**Work to complete**:
Return every line of the records that contains the string "final".

## begin Records provided

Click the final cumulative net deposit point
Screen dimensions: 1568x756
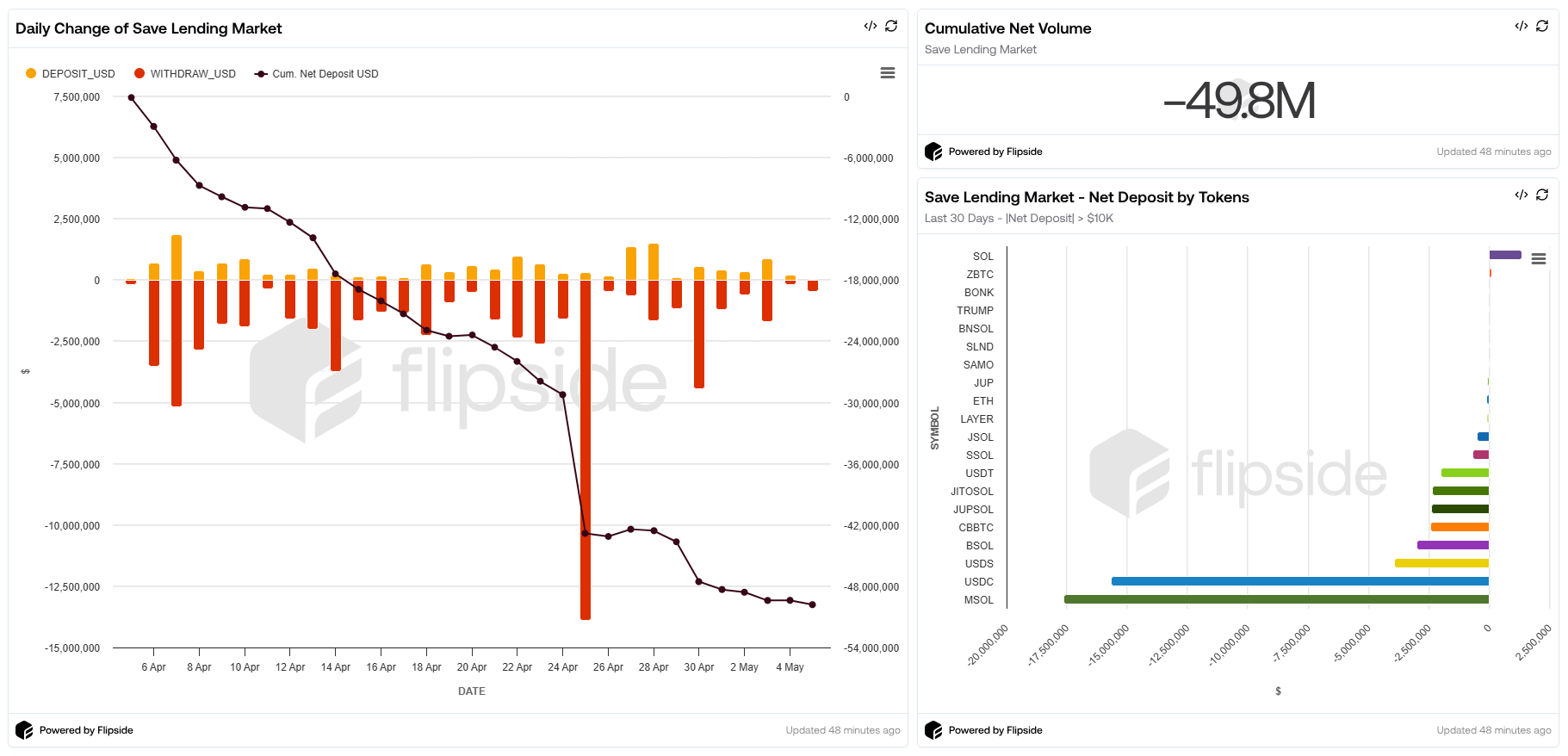pos(812,604)
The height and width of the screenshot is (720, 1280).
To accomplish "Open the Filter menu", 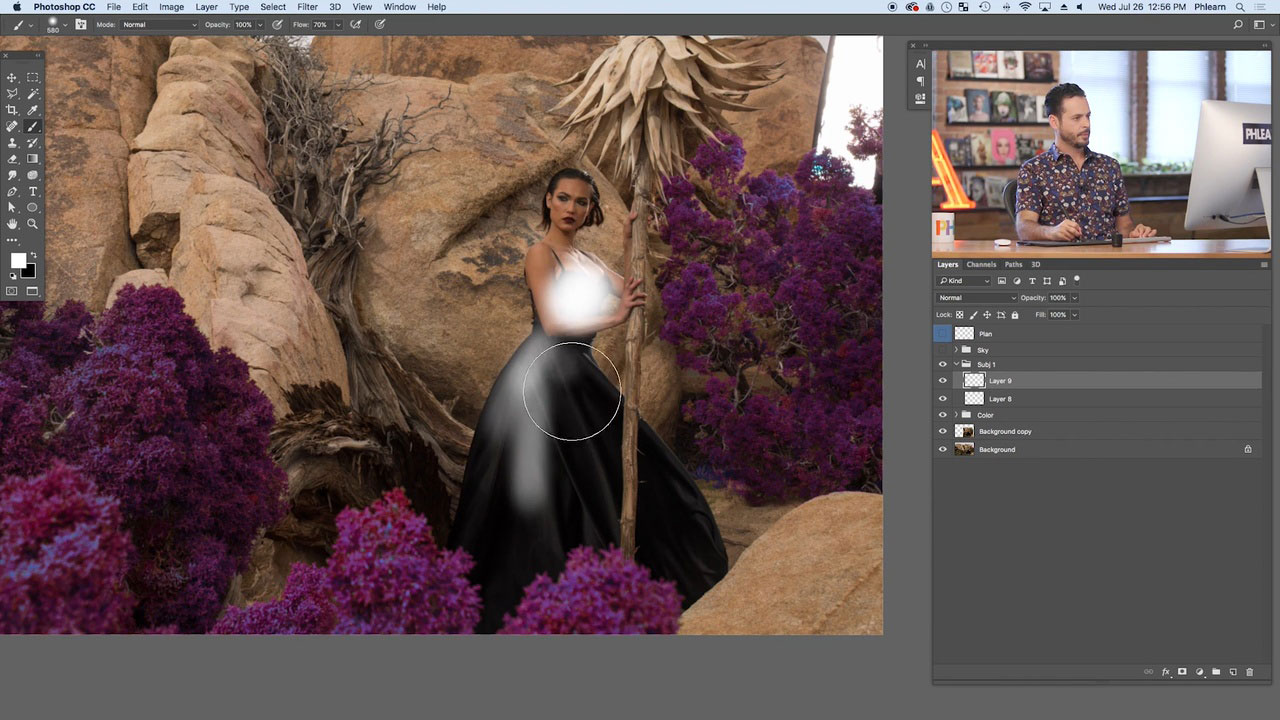I will [307, 7].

## end Records provided

**Correct answer**:
Click the final cumulative net deposit point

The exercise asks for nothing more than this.